## SHORT TASK
In the churn analytics project description below, which two endpoints does the plumber API expose?

## EXCERPT PROVIDED

• • • • •

Post-Sales Customer Churn (R + Shiny + Plumber)

A production-style, end-to-end churn analytics project:

Frontend: Dark-themed Shiny dashboard with filters, KPIs, insights, and a live prediction form.
Backend: plumber REST API serving a tidymodels gradient boosting model.
Data: PostgreSQL with reproducible load/feature engineering scripts.
Reports: Confusion matrix, ROC curve, and a markdown report for the trained model.

Architecture

PostgreSQL  ←  data/load-data.R
      ↑
      │                   ┌──────────────────────────────┐
      │                   │        Shiny Frontend        │
      │                   │  KPIs, filters, insights,    │
      │                   │  predictions (dark theme)    │
      │                   └──────────────┬───────────────┘
      │                                  │ HTTP (JSON)
      │                           /predict (plumber)
      │                                  │
      └──────────  backend/api/train-model.R  ──►  model.rds

Modeling: tidymodels workflow with xgboost tuning, F1-optimized threshold, saved as model.rds.
API: plumber exposes /health and /predict, loading model.rds.
UI: Shiny dashboard (dark, compact), filterable, with insights plots and a guided prediction form.

Features

Interactive dashboard: KPIs, churn mix, tenure/charges visuals, contract vs churn, “quick insights” chips, and a downloadable filtered CSV.
Live predictions: Enter customer attributes → get class & probability from the API.
Reproducible training: Train script generates reports (reports/) and the serialized model.
Database-backed: Load Telco churn CSV into Postgres and query from the app.

Screenshots

Dashboard (dark mode), filters & KPIs

Getting Started

Prerequisites

R ≥ 4.3 with packages listed in frontend/R/requirements.txt and backend/api/requirements.txt (if you maintain one there).
PostgreSQL ≥ 13
Optional: Docker / docker-compose (a docker-compose.yml is included but local run works fine).

R style in this repo uses = for assignment.

Repository Layout

backend/
  api/
    main.R            # plumber API (serves /health, /predict)
    train-model.R     # tidymodels + xgboost training
    model.rds         # trained model artifact
  reports/            # confusion matrix, ROC, report.md

data/
  load-data.R         # create schema & load Telco CSV into Postgres
  Telco-Customer-Churn.csv

frontend/
  app.R               # Shiny app entry
  R/
    about.R           # About tab (cards)

• • • • •

## DATA SECTION

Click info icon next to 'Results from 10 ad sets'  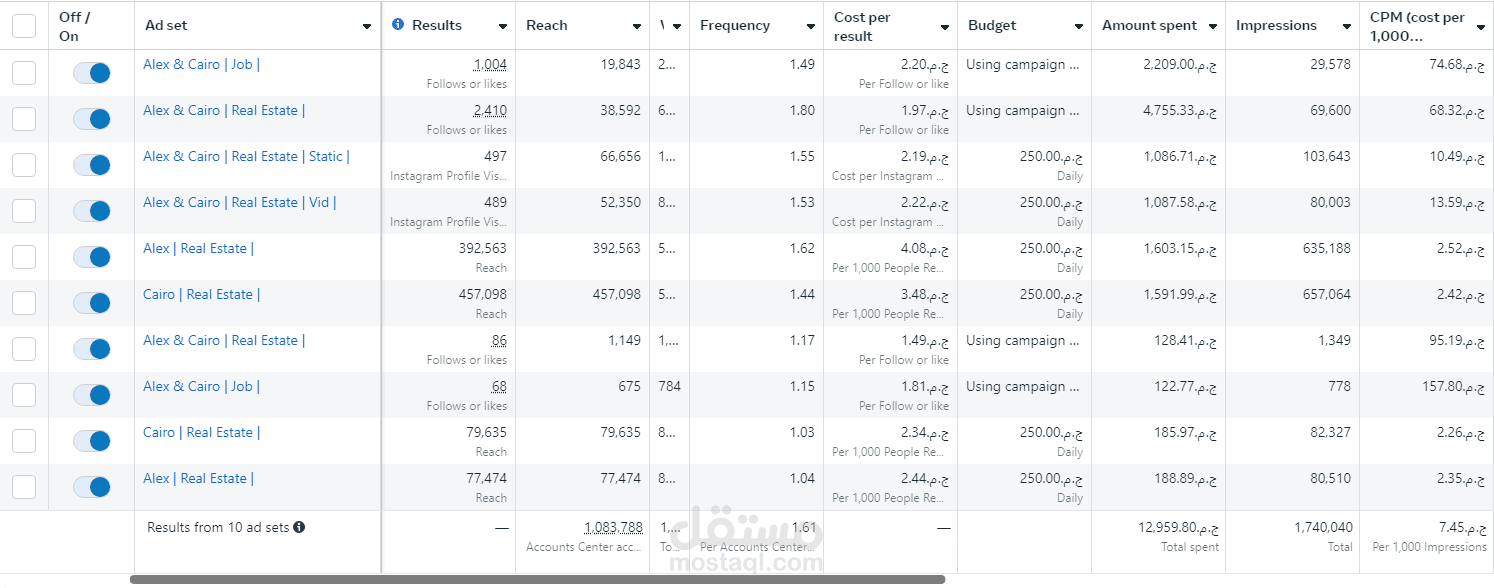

• • • • •

## THE COMPLETED TASK
/health and /predict